In his critique of whiteness, Caputo refers to “the Cartesian ego cogito and Kant’s transcendental consciousness” as “white male Euro-Christian construction(s).” He is referring to the theories of two of Western civilization’s greatest thinkers, Rene Descartes and Immanuel Kant, respectively. Though their conceptions of personal identity are not explicitly Christian, they would have been inconceivable had it not been for the “Euro-Christian” tradition from which, as Caputo rightly notes, Descartes and Kant both hail.
This is to say that Descartes and Kant both affirmed the Individual.

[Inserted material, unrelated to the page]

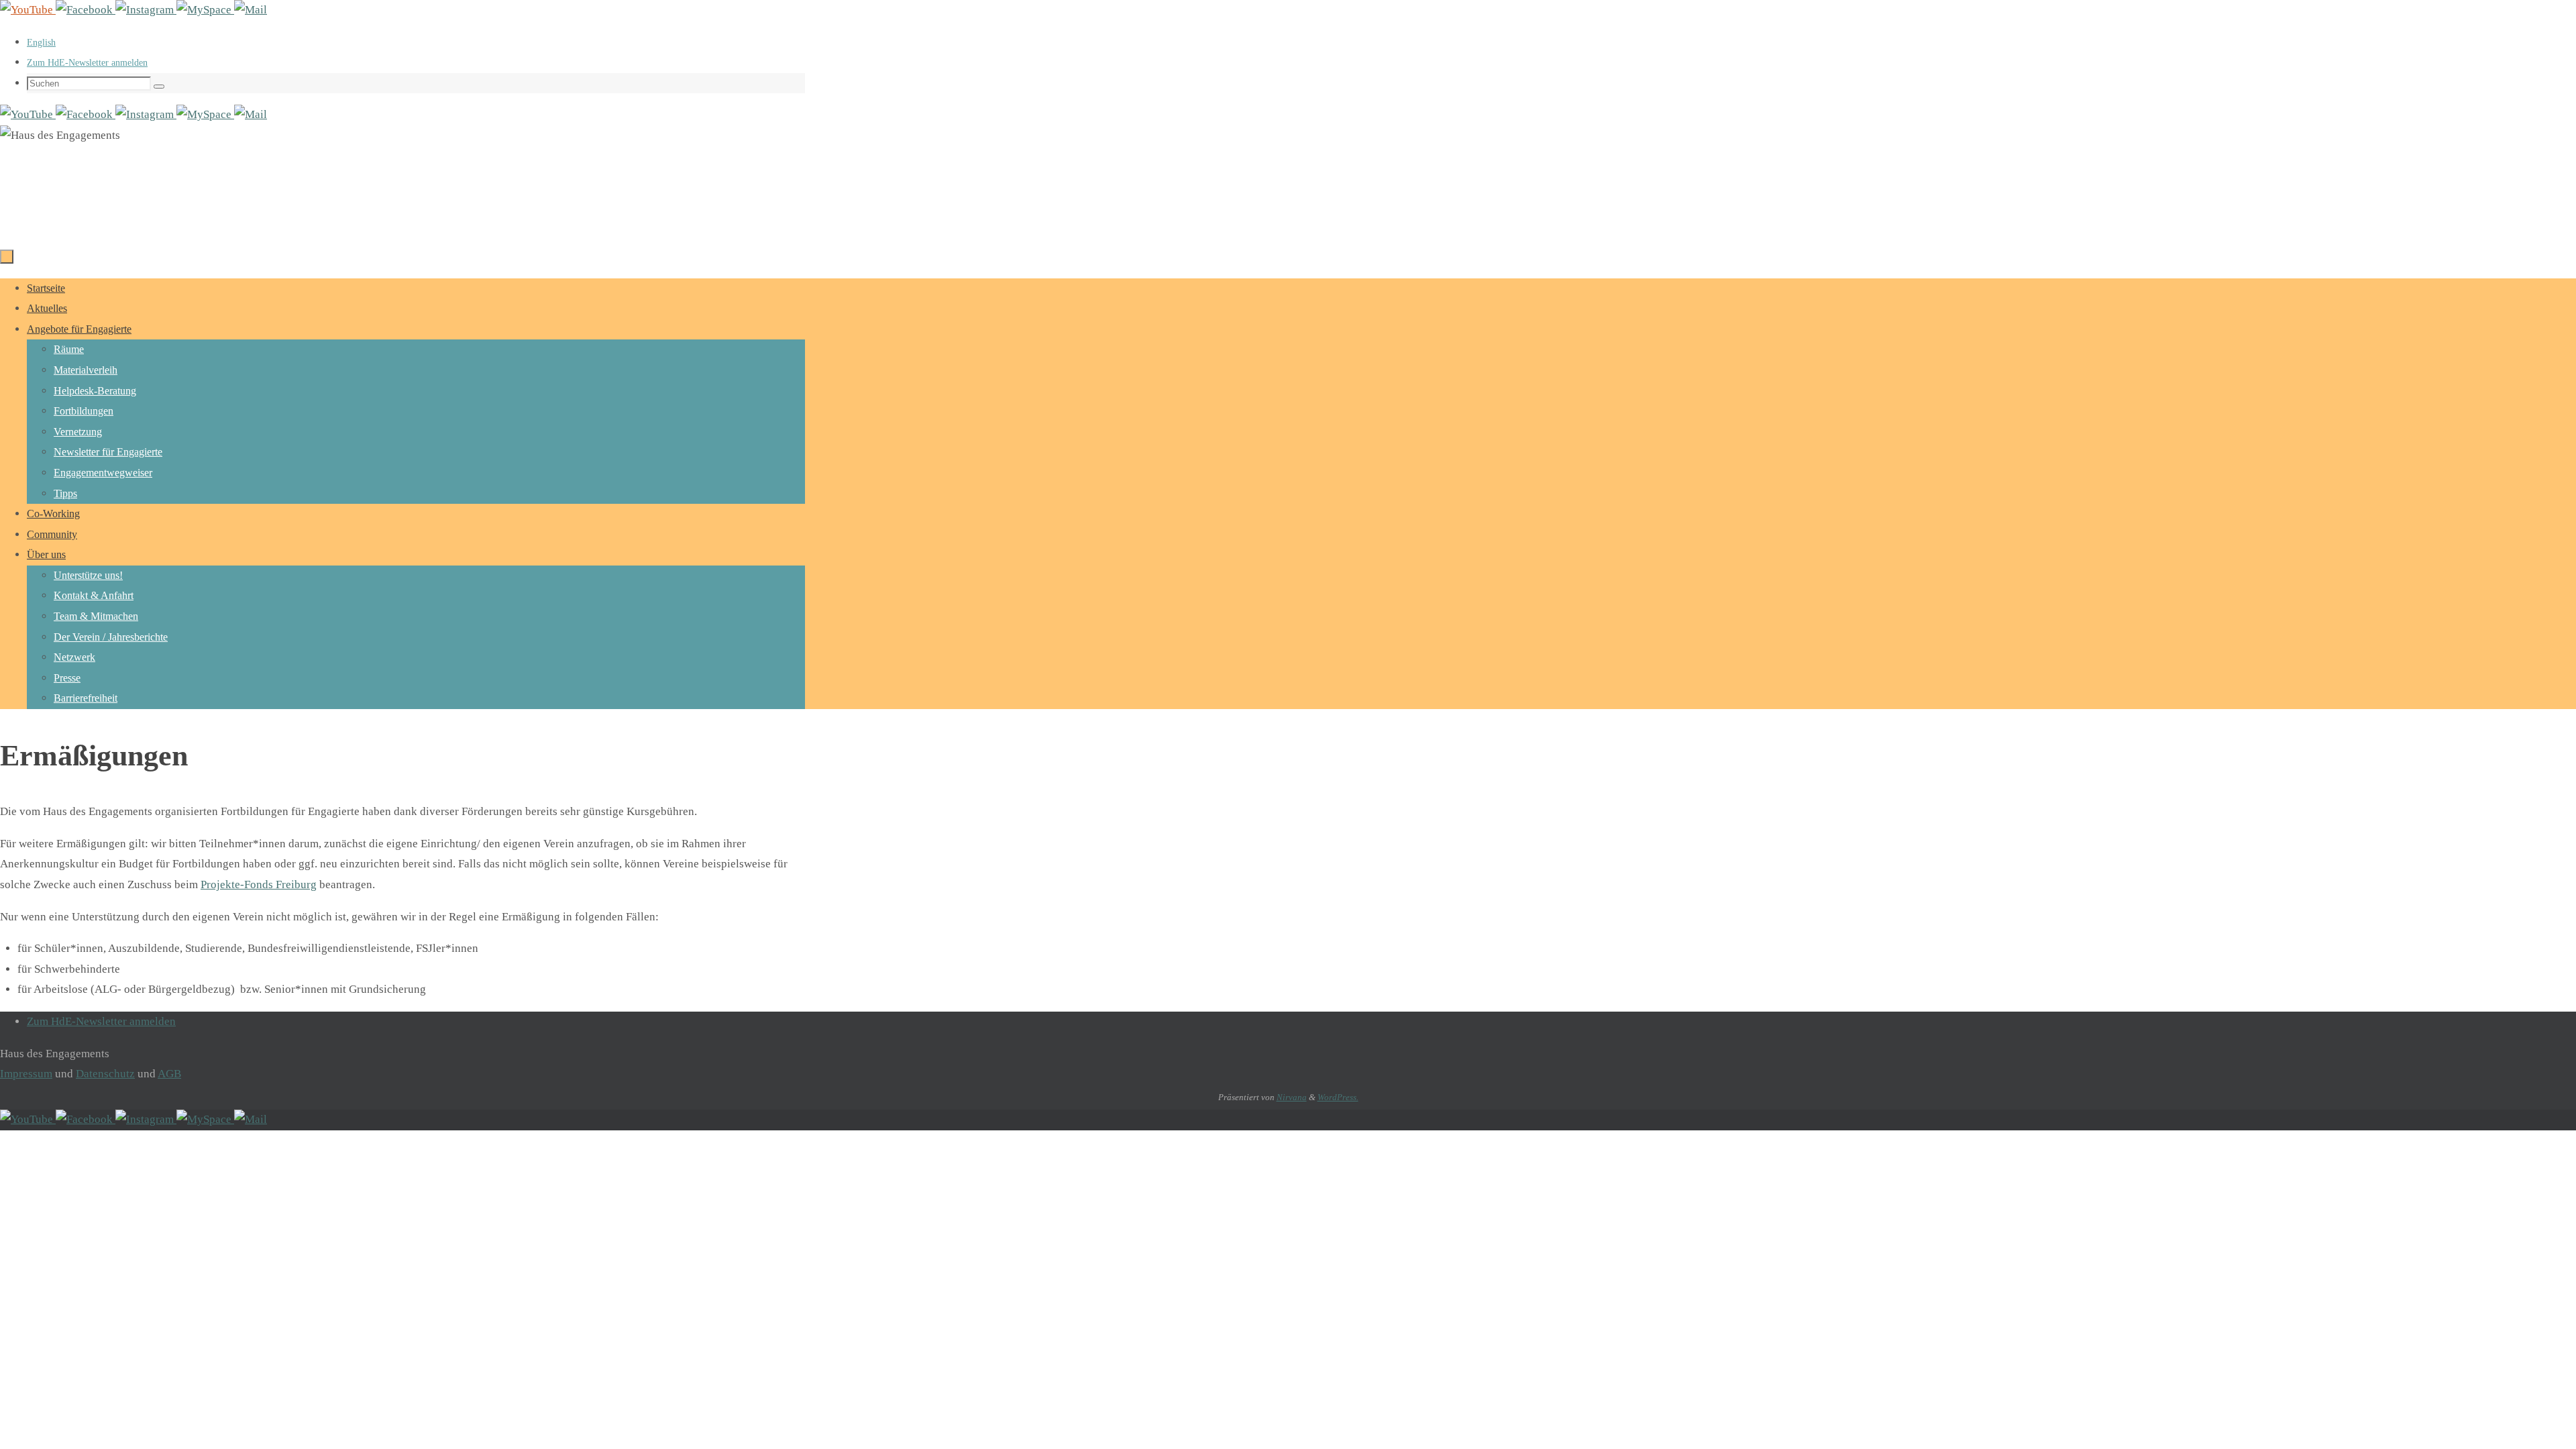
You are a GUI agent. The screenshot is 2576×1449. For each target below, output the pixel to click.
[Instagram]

Kant in particular grounded his case for the inviolable dignity of all persons in his theory of “transcendental consciousness,” the capacity, unique to persons, for rational thought.
The point is this: The very idea that it is a problem that reason is a function of whiteness is itself a function of whiteness.
If whiteness promotes “Euro-Christian hegemony” over non-whites and non-Christians, and whiteness is, then, an evil to be eliminated, this could only be because the Individual has inviolable moral worth, an inherent dignity that transcends considerations of race, gender, ethnicity, and so forth. Yet the Individual is to Euro-Christian thought what apple pie is to America.
The Individual is “a function of whiteness.”
We’ve now come full circle. The Yancys and Caputos of the present academy are the proverbial dog chasing its tail: In order to critique “whiteness” they must affirm “whiteness.” To put it even more clearly, only those who affirm “whiteness” could have a problem with “whiteness,” and the solution to “whiteness” must itself be “a function of whiteness.”
But I suppose that in identifying the self-contradiction at the heart of their worldview and insisting upon rational consistency, the Yancys and Caputos would accuse me of advancing “whiteness.”